Bugün Arnavutköy’de koruma infaz memurluğundan öğretmenliğe geçen ve bu yıl göreve başlayan bir kardeşim ev bulmamız için bizden yardım istedi. Bu sebeple oturup konuşurken ilk defa göreve başlayan bir koruma infaz memurunun 13500 lira ile işe başladığını, şimdi ben 9800 lirayla işe başlıyorum, dedi. Evliyim çocuklarımı da getiremedim, çünkü ev bulamıyorum. Bulduğum evler 6000-7000 lira arası beni aşıyor bu yüzden tutamıyorum. Ortada kalmıştım, sağ olsun bekar bir arkadaşım bana evini açtım onun yanında kalıyorum.
Yalnız bu değil kendi bölgemizde gittiğimiz birçok okulda sosyal medyada klavye şövalyeliği yapanların iddialarının aksine öğretmenin asıl gündemi geçim sıkıntısıdır. Bugün için yeni göreve başlayan bir öğretmenin 9800 lira gibi komik bir ücretle çalışmasıdır. Arnavutköy’de gibi İstanbul için taşra sayılabilecek bir ilçede 4000 liralara ev bulamama problemidir.
Öğretmen tüm göstergelere göre ciddi anlamda maddi kayıp yaşamış ve açlık sınırının altına itilmiştir. Türk Eğitim Sen ve Türkiye Kamu Sen’in yetkili olduğu 2003-2009 yılları arasında öğretmenler ciddi maddi imkanlar sağlanmışken yetkiyi kaybettikten sonra ne yazık ki tüm memurlar her yıl kayıp yaşamıştır. Örnek mi istiyorsunuz işte size örneği: 2009 yılı ocak ayında öğretmen 1150 lira maaş alırken gram altın 43 liradır. Yani öğretmen maaşıyla 27 gram altın alabiliyordu. Bugün ise ilk göreve başlayan öğretmen 9800 lira alıyor ve bu parayla ne yazık ki yalnızca 10 gram altın alabiliyor.
Ancak ne hikmetse kimi üye avcıları öğretmenin gündemini saptırıp asıl sorunlara parmak basmaktan çok uzak durmakta acaba bir istismar alanı bulup burada birkaç üye devşirir miyim telaşına düşmekteler.

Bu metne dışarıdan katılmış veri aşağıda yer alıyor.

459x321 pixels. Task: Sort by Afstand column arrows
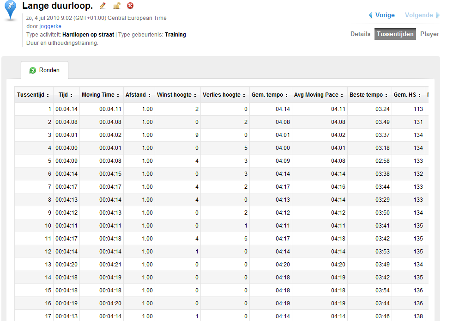[x=149, y=95]
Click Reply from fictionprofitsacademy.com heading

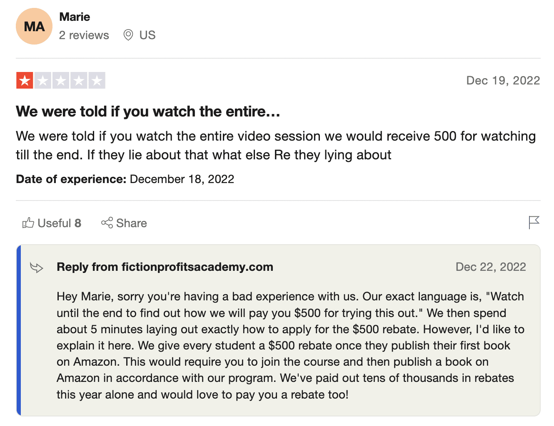pyautogui.click(x=165, y=267)
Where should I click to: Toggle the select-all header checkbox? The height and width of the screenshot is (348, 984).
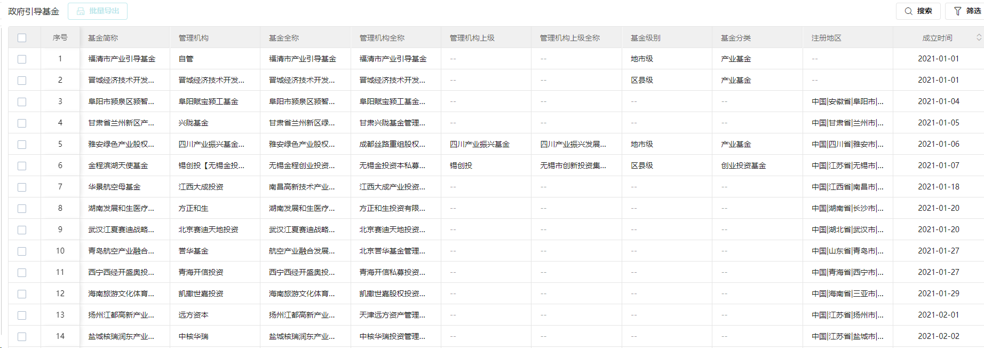[22, 38]
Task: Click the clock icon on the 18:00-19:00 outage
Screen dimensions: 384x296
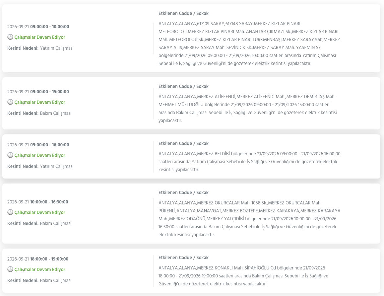Action: pos(10,269)
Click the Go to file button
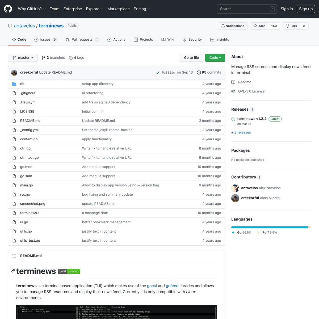The height and width of the screenshot is (319, 319). [191, 58]

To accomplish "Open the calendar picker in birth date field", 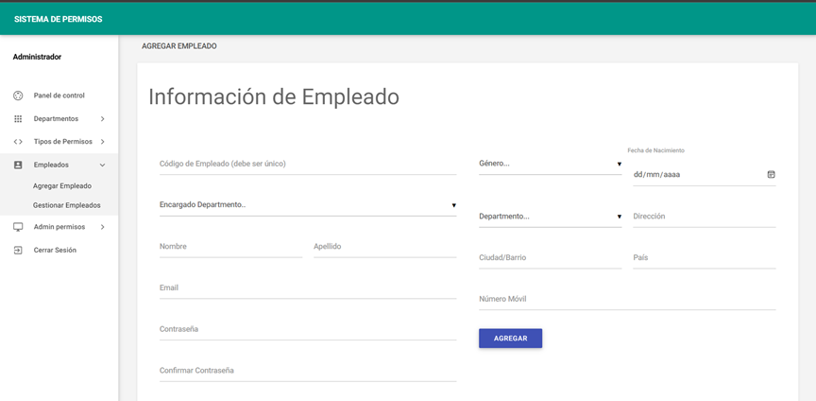I will [771, 175].
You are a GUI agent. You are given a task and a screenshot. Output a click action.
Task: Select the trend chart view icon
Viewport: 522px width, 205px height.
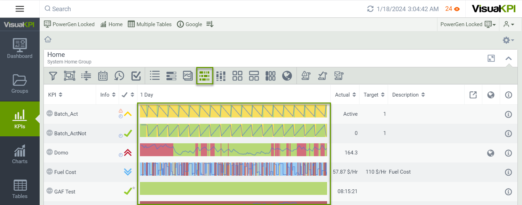pyautogui.click(x=188, y=76)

Sendikal alan ne yazık ki yıllardır eğitim çalışanlarına bir şeyler kazandırmak yerine kendilerine bir şeyler kazandırmanın hesabı içerisinde olanlarca kirletilmiştir. Hatırlarsanız bir dönem her şeye hakim olma hevesinde olanlar kendileri dışında hiçbir eğitim çalışanına hayat hakkı tanımama gayretine düşmüşlerdi. Yapılan haksızlıklar bizler tarafından kamuoyuna yansıtılınca bunun sürdürüle bilir bir yol olmadığı görüldü ve en azından bazı konularda kurallar işlemeye başladı.
Şimdi bir başka menfaat gurubu sendikal alnı kirletme uğraşısındadır. Son günlerde Eğitim çalışanlarını dahası öğretmenleri en çok meşgul eden kısa adı ÖMK olan Öğretmenlik Meslek Kanunu oldu. Oysa 2006 yılında kariyer basamakları için sınav yapılırken bu kadar dillendirilmemiş öğretmenler bu denli istismar edilmemişti. O günlerde kimseden ses çıkmazken Türk Eğitim Sen o günde bu işin sınavla olmaması gerektiğini savunmuştu. Daha sonra 14 Şubat 2022 tarihinde 7354 No’lu karar ve 31750 sayılı resmi gazetede yayımlanan 1 Ocak 2023 te yürürlüğe girecek şekilde bir kanun düzenlendi. Bu süreçte yine Türk Eğitim Sen ciddi tepki vermişti. Adına kısaca ÖMK denilen Öğretmenlik Meslek Kanunun içinin boş olduğunu öğretmenin derdine derman olmayacağını söylemişti. Bizler kararlı bir şekilde itirazımızı sürdürüp Türkiye’nin her ilinde gerekçelerimizi dillendirirken ne yazık ki bazı sendikalar ne aşırırım, ne kopartırım aymazlığında bu konuyu istismar peşine düştüler.
Geldiğimiz noktada kimi siyasiler ve siyasetin paralelinde söylem geliştirip öğretmeni başka bir istismar alanına çekmeye çalışanlar vardır. Bu kişilerin asıl maksatları öğretmenin asıl gündeminden uzak, dertlerinin problem çözmek değil problem yaratmak olduğunu her ortamda görüyoruz. Elbette yukarıda bir tek örnekte olduğu gibi herkes kimin öğretmene dün ne kattığını bugün ne katacağını görecektir.